Work order:
Reproduce the records below in their entirety, character for character.

++++++++

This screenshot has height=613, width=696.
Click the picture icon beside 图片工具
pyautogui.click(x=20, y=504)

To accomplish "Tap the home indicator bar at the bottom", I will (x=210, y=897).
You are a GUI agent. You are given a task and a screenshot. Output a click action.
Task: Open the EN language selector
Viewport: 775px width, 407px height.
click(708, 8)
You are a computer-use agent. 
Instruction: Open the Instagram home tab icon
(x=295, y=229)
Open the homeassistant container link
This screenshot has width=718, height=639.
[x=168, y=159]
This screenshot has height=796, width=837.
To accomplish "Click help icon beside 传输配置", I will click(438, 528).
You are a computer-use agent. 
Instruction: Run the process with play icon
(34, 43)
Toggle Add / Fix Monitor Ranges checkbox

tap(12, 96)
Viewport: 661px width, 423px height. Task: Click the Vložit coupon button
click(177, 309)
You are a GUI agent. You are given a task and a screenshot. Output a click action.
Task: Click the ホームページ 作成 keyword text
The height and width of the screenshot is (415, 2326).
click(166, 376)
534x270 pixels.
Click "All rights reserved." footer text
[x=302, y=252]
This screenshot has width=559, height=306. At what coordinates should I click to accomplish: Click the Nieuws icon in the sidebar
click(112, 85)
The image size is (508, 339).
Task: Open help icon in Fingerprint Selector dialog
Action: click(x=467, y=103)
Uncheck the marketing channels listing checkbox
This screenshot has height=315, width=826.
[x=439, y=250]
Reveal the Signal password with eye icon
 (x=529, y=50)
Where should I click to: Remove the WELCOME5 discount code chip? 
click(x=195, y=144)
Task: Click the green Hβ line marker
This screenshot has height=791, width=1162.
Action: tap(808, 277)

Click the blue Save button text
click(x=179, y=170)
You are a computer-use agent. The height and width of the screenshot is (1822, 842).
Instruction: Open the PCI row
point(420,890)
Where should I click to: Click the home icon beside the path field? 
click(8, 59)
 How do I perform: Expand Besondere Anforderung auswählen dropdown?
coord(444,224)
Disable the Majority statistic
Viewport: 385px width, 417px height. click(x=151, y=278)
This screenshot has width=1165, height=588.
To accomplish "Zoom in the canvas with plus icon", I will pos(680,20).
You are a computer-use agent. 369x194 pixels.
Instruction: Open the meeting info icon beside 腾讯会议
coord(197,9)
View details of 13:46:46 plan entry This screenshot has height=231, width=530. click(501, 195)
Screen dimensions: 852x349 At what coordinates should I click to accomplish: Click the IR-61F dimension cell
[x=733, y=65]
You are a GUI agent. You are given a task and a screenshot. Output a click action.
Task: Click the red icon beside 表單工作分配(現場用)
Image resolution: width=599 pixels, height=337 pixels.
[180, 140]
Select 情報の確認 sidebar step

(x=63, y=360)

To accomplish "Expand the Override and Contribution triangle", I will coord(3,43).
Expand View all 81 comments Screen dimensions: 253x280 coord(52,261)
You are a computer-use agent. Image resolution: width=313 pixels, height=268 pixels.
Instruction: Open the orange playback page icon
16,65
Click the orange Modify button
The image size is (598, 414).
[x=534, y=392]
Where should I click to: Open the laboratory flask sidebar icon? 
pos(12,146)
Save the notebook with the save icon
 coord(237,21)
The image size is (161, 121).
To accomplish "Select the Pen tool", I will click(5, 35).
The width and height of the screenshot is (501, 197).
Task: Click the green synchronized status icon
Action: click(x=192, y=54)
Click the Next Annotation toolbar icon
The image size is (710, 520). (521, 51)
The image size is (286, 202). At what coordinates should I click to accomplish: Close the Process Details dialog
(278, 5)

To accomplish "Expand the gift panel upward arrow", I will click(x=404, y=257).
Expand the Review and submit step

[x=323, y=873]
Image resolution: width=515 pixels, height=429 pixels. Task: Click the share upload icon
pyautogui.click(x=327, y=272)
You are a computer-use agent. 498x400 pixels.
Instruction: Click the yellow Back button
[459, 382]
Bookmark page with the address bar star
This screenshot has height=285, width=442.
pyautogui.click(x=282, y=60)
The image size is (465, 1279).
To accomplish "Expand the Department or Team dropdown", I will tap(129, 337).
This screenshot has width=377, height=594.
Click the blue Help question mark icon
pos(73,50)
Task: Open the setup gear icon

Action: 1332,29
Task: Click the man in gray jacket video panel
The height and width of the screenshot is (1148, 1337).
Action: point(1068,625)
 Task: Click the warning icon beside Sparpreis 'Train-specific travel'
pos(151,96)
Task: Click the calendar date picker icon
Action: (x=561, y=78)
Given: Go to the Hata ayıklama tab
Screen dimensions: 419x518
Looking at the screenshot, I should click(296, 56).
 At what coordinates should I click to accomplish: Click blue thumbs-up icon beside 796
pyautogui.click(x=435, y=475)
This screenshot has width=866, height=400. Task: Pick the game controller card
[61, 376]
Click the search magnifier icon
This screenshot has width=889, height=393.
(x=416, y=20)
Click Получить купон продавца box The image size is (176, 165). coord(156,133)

++++++++

Answer for this exercise:
This screenshot has height=613, width=696.
Click the picture icon beside 图片工具
pyautogui.click(x=20, y=504)

To accomplish "Tap the home indicator bar at the bottom", I will (x=210, y=897).
You are a GUI agent. You are given a task and a screenshot. Output a click action.
Task: Open the EN language selector
Viewport: 775px width, 407px height.
click(708, 8)
You are a computer-use agent. 
Instruction: Open the Instagram home tab icon
(x=295, y=229)
Open the homeassistant container link
This screenshot has width=718, height=639.
[x=168, y=159]
This screenshot has height=796, width=837.
To accomplish "Click help icon beside 传输配置", I will click(438, 528).
You are a computer-use agent. 
Instruction: Run the process with play icon
(34, 43)
Toggle Add / Fix Monitor Ranges checkbox

tap(12, 96)
Viewport: 661px width, 423px height. Task: Click the Vložit coupon button
click(177, 309)
You are a GUI agent. You are given a task and a screenshot. Output a click action.
Task: Click the ホームページ 作成 keyword text
The height and width of the screenshot is (415, 2326).
click(166, 376)
534x270 pixels.
Click "All rights reserved." footer text
[x=302, y=252]
This screenshot has width=559, height=306. At what coordinates should I click to accomplish: Click the Nieuws icon in the sidebar
click(112, 85)
The image size is (508, 339).
Task: Open help icon in Fingerprint Selector dialog
Action: click(x=467, y=103)
Uncheck the marketing channels listing checkbox
This screenshot has height=315, width=826.
[x=439, y=250]
Reveal the Signal password with eye icon
 (x=529, y=50)
Where should I click to: Remove the WELCOME5 discount code chip? 
click(x=195, y=144)
Task: Click the green Hβ line marker
This screenshot has height=791, width=1162.
Action: tap(808, 277)

Click the blue Save button text
click(x=179, y=170)
You are a computer-use agent. The height and width of the screenshot is (1822, 842).
Instruction: Open the PCI row
point(420,890)
Where should I click to: Click the home icon beside the path field? 
click(8, 59)
 How do I perform: Expand Besondere Anforderung auswählen dropdown?
coord(444,224)
Disable the Majority statistic
Viewport: 385px width, 417px height. click(x=151, y=278)
This screenshot has width=1165, height=588.
To accomplish "Zoom in the canvas with plus icon", I will pos(680,20).
You are a computer-use agent. 369x194 pixels.
Instruction: Open the meeting info icon beside 腾讯会议
coord(197,9)
View details of 13:46:46 plan entry This screenshot has height=231, width=530. click(501, 195)
Screen dimensions: 852x349 At what coordinates should I click to accomplish: Click the IR-61F dimension cell
[x=733, y=65]
You are a GUI agent. You are given a task and a screenshot. Output a click action.
Task: Click the red icon beside 表單工作分配(現場用)
Image resolution: width=599 pixels, height=337 pixels.
[180, 140]
Select 情報の確認 sidebar step

(x=63, y=360)

To accomplish "Expand the Override and Contribution triangle", I will coord(3,43).
Expand View all 81 comments Screen dimensions: 253x280 coord(52,261)
You are a computer-use agent. Image resolution: width=313 pixels, height=268 pixels.
Instruction: Open the orange playback page icon
16,65
Click the orange Modify button
The image size is (598, 414).
[x=534, y=392]
Where should I click to: Open the laboratory flask sidebar icon? 
pos(12,146)
Save the notebook with the save icon
 coord(237,21)
The image size is (161, 121).
To accomplish "Select the Pen tool", I will click(5, 35).
The width and height of the screenshot is (501, 197).
Task: Click the green synchronized status icon
Action: click(x=192, y=54)
Click the Next Annotation toolbar icon
The image size is (710, 520). (521, 51)
The image size is (286, 202). At what coordinates should I click to accomplish: Close the Process Details dialog
(278, 5)

To accomplish "Expand the gift panel upward arrow", I will click(x=404, y=257).
Expand the Review and submit step

[x=323, y=873]
Image resolution: width=515 pixels, height=429 pixels. Task: Click the share upload icon
pyautogui.click(x=327, y=272)
You are a computer-use agent. 498x400 pixels.
Instruction: Click the yellow Back button
[459, 382]
Bookmark page with the address bar star
This screenshot has height=285, width=442.
pyautogui.click(x=282, y=60)
The image size is (465, 1279).
To accomplish "Expand the Department or Team dropdown", I will tap(129, 337).
This screenshot has width=377, height=594.
Click the blue Help question mark icon
pos(73,50)
Task: Open the setup gear icon

Action: 1332,29
Task: Click the man in gray jacket video panel
The height and width of the screenshot is (1148, 1337).
Action: point(1068,625)
 Task: Click the warning icon beside Sparpreis 'Train-specific travel'
pos(151,96)
Task: Click the calendar date picker icon
Action: (x=561, y=78)
Given: Go to the Hata ayıklama tab
Screen dimensions: 419x518
Looking at the screenshot, I should click(296, 56).
 At what coordinates should I click to accomplish: Click blue thumbs-up icon beside 796
pyautogui.click(x=435, y=475)
This screenshot has width=866, height=400. Task: Pick the game controller card
[61, 376]
Click the search magnifier icon
This screenshot has width=889, height=393.
(x=416, y=20)
Click Получить купон продавца box The image size is (176, 165). coord(156,133)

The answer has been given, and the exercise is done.